They have helped make stars and history, formed political fashions and pharaohs' essentials for the afterlife and are counted as one indicator of economic boom and bust. They also stay closer to men for longer than their wives or girlfriends ever will. So, why is it that men apparently give so little consideration to their underpants?
I'm not only thinking about the results of a recent Mintel survey which suggested that almost a quarter of British men don't change their underwear every day.
Over many years of working in the fashion and presentation industries, I've come to accept that, in a man's wardrobe, underwear - pants and socks - are the underdogs. I want to halt all talk of hosiery for now, though, and concentrate instead on underpants.
Men may take a lot of time and spend a lot of money choosing the right suits, shirts, ties and shoes for a range of occasions but, when it comes to underpants, very few men give anything like the same thought that women do in making a purchase.
It's not as though the fact that, because they're out of sight for much of the time, they should be out of mind.
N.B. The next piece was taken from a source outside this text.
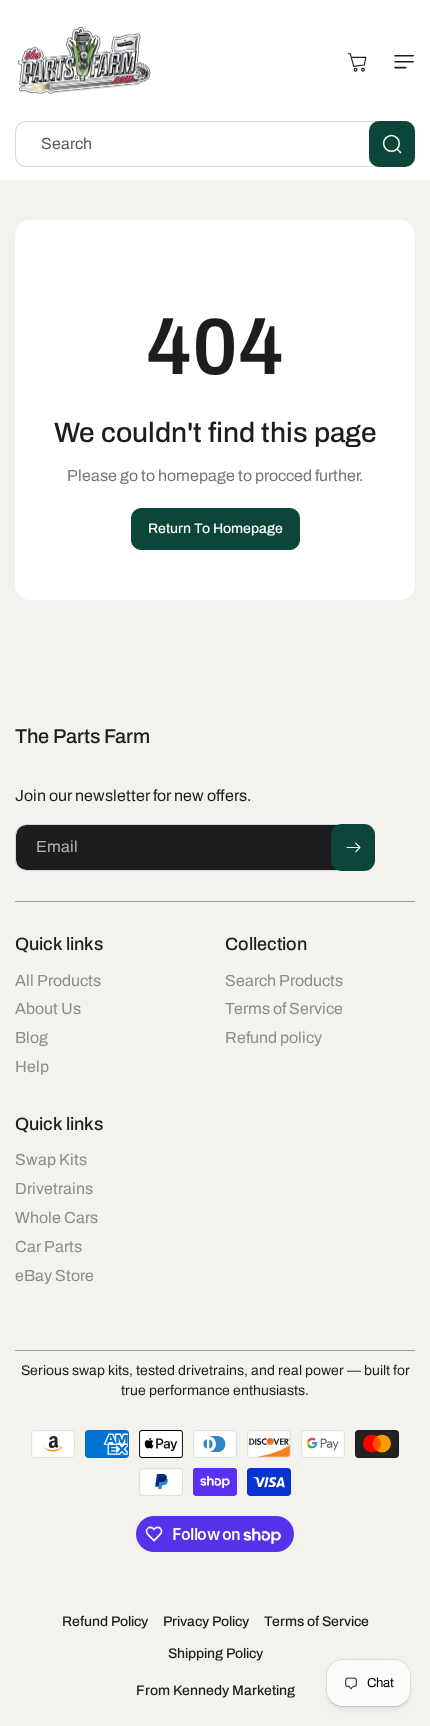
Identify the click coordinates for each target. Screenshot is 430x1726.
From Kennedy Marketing (215, 1690)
Flick through any glossy men's monthly magazine and there'll be advertising images of toned Dolce and Gabbana models in your face whilst, after his ultimate undie-clad role for Armani, David Beckham's current range of figure-hugging briefs for H&M stands out over our heads on billboards across the country.
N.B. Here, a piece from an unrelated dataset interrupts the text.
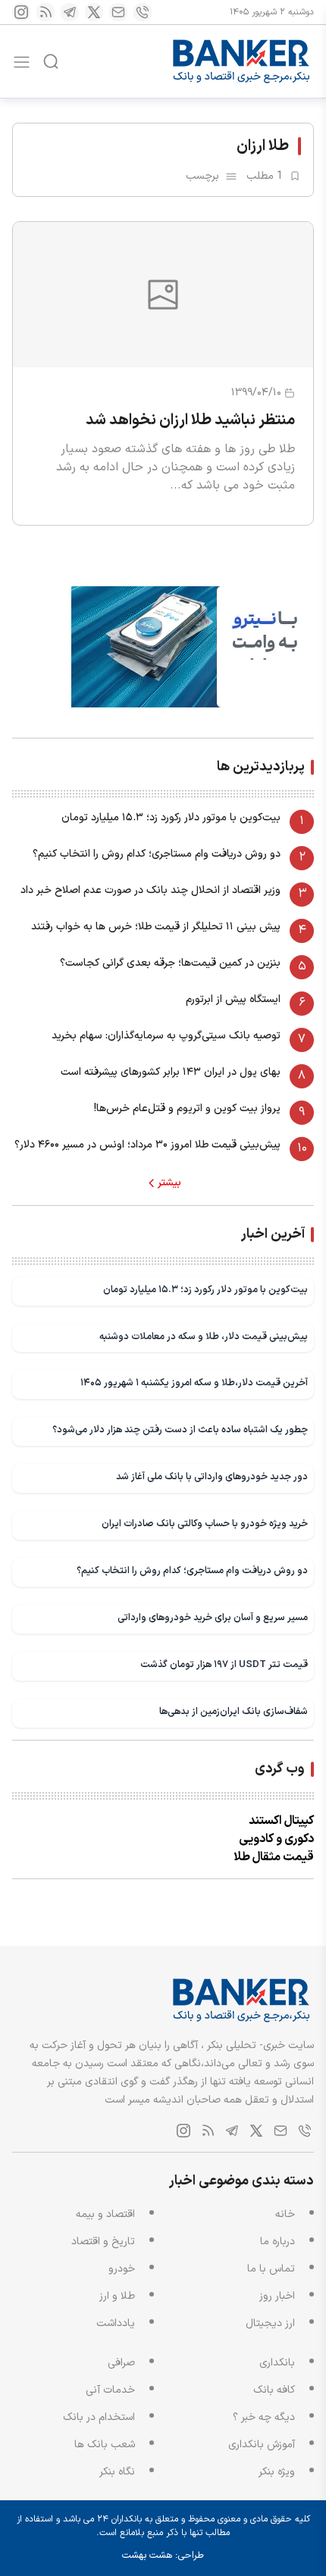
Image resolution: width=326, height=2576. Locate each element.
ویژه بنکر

Their prominence isn't only a new development either. The 'boxer short' was originally developed as an undergarment for boxers, surprisingly enough, in the 1920s while the Jockey short (which wasn't only intended for those riding horses) were available early in the following decade.
This year also sees the 30th anniversary of the first pair of Calvin Klein men's underwear going on sale. Appearances in promotional campaigns for that brand, of course, helped Mark Wahlberg's transformation from the rapper Marky Mark into the film star we know him as today.
So essential was underwear considered that, going even further back in history, 150 loin-cloths were among the less celebrated items removed from King Tutankhamun's tomb in 1922 by archaeologist Howard Carter.
And, in these times of recession, can we overlook the counsel of Alan Greenspan, the former Chairman of America's Federal Reserve? He is one of many who subscribe to the theory that sales of men's underwear are an indicator as to our broader economic fortunes.
I know that few men feel comfortable talking about their underpants. Such considerations didn't bother Winston Churchill, though, whose taste for expensive pink, silk boxer shorts would have caused eyebrows to be raised had he not been celebrated as Britain's wartime leader.
One of Churchill's successors as prime minister, John Major, had the misfortune not only to have his blue Y-fronts feature in Edwina Currie's account of their adulterous affair but be derided as an MP so dull that he tucked his shirt tails into them.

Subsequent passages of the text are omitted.